Last night, while contemplating about which movie I should watch for my last, I thought about the Oscars. Specifically, I thought about the amazing films that were produced this year that went on to win awards. Whiplash, Imitation Game, Theory of Everything, all these were important dramas about important people, ideas, and concepts. The struggle between human and health has been such a prevent motif in all of these movies.
Andrew battled anxiety as he strove to be the best drummer in New York City in Whiplash, Turing’s mental and physical health declined over time as his homosexuality was repressed by an ignorant society, and of course Stephen Hawking made ground-breaking discoveries in the face of ALS.
When, I was choosing a movie, I decided that I would watch “Still Alice,” since Julianne Moore won best actress, I thought it had to be good. I knew very little about the plot when I started. In fact, I only knew the title from the fact that she had one an Oscar for her portrayal of Alice’s character.
To clarify, Still Alice is a fictional movie based on a novel by author Lisa Genova. It tells the story of a distinguished linguistics professor at Columbia University who succumbs to early-onset Alzheimer’s disease, and while this specific story is fictional, there are probably hundreds of real people who share similarly sad story.
Firstly, the movie was amazing. The entire story was well-told and almost-painful to watch. Alice was a tragic character that was portrayed exceptionally well by Moore (of course she won the Oscar).
One particular thing I found about the film that made it so genuine, was the fact the entire family’s reaction to the diagnosis. A mixture of shock, anger, sadness, comfort, and resentment all sprung out of Alice’s disease. While they tried to continue with their lives as functional as possible, Alice’s grown children have a hard time coping with their mothers disease, especially since it is familial and the eldest daughter tested positive for the same gene mutation that causes Alzheimer’s. Towards the end of the film, reaching out to Alice was nearly impossible, yet the final scene gave some semblance of her coherence and indestructible notion of love.

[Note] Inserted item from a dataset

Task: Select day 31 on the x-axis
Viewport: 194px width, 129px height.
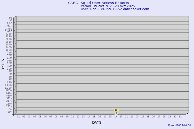Action: click(180, 116)
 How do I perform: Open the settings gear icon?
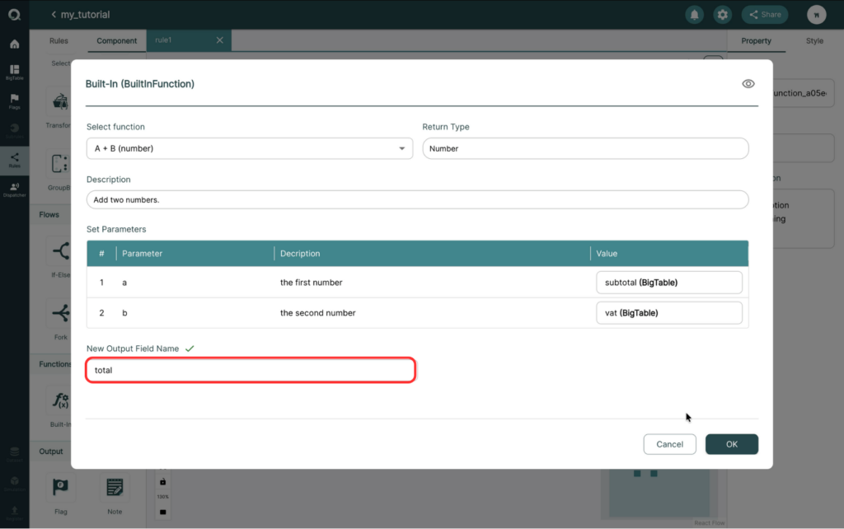tap(722, 15)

Still Alice made me contemplate the nature of Alzheimer’s disease in society. No one in my family has ever had the disease, but watching the portrayal of its progression in Alice made me reflect upon it heavily. One heart-breaking moment came when Alice realized that all her years of hard work, the seminal textbooks she had written on language, her world-renown lectures, her extensive and ambitious research into human development, her articulation, her ambition, everything she cared about and worked for would vanish. That realization made this movie so real. She feared the lack of intelligibility over the death. She says, “I wish I had cancer,” because for her, the mind is above all else, and at least cancer is not, as she feels, humiliating in today’s society. There is a sort of hushed secrecy about early-onset Alzheimer’s, a degenerative disease that affects many professionals, caused by nothing more than bad genes, and Still Alice made me realize and admire the bravery of those afflicted with this disease in all its forms.
I would recommend Still Alice. It is dark and poignant and not something for the light-hearted. But for a story that makes you think about diseases, and their toll on human dignity, there are very few movies that compare.